Saturday, October 13, 2018

A Short History of Nearly Everything (Bill Bryson)

Bill Bryson
A Short History of Nearly Everything



A very readable romp through the universe's history, and future, from the wider universe to sub atomic particles and how they can fly through space and time instantaneously. I think. As ever when you read things like this you think wow - how can this have just happened. Maybe there is a higher being. But that's the default answer for anything humans don't know and anyway who made them. A skipped history of human evolution too and how amazing we are. Pity we don't use that for good. It's a while since I read any Bill B and forgotten how readable he is.
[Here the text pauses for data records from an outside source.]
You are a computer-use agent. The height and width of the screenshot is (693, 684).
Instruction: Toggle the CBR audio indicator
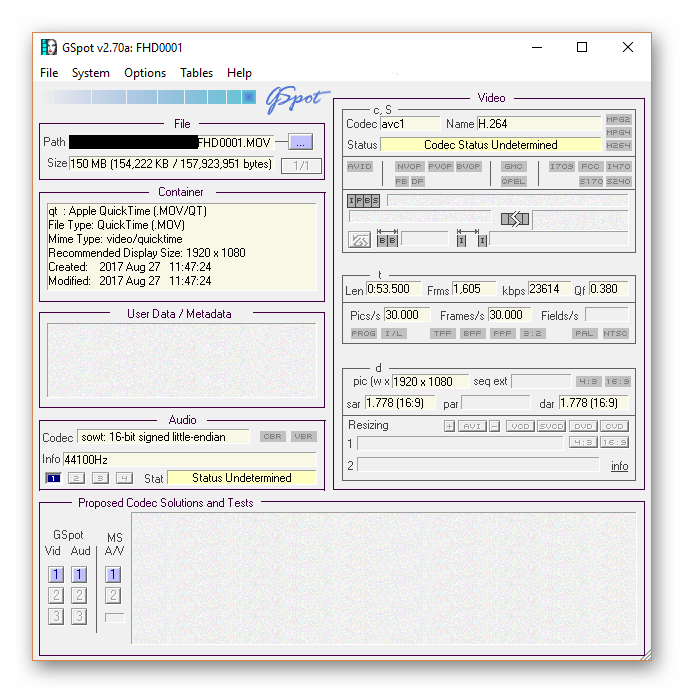point(272,437)
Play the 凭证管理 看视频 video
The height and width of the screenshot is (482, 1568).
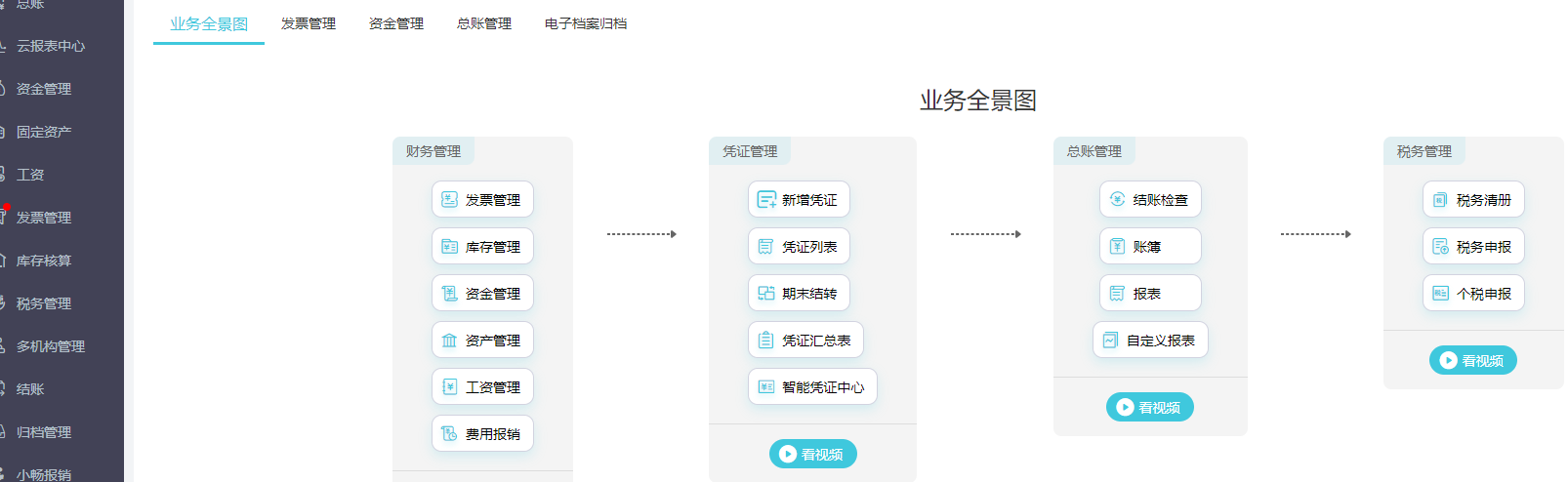812,454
All our facts are presented with anecdotes around the people who discovered them, or at least wrote them up, as some majorly amazing facts seem to be hidden by those who thought them up for decades for various reasons. It's the people facts and how odd we all are, even brainbox scientists, who make this book fascinating. Well worth a read. Along the way I was wondering how much our thinking has changed as this is 15 years old. One thing I think that's been agreed recently is that unless we have very recent African ancestors we're quite a lot part Neanderthal which may explain rush hour tube train behaviour. Sorry, a cheap joke at the expense of Neanderthals who I'm sure would never have pushed their way past people at Bank Station, or through the marshland or glacier that would have been there way back when.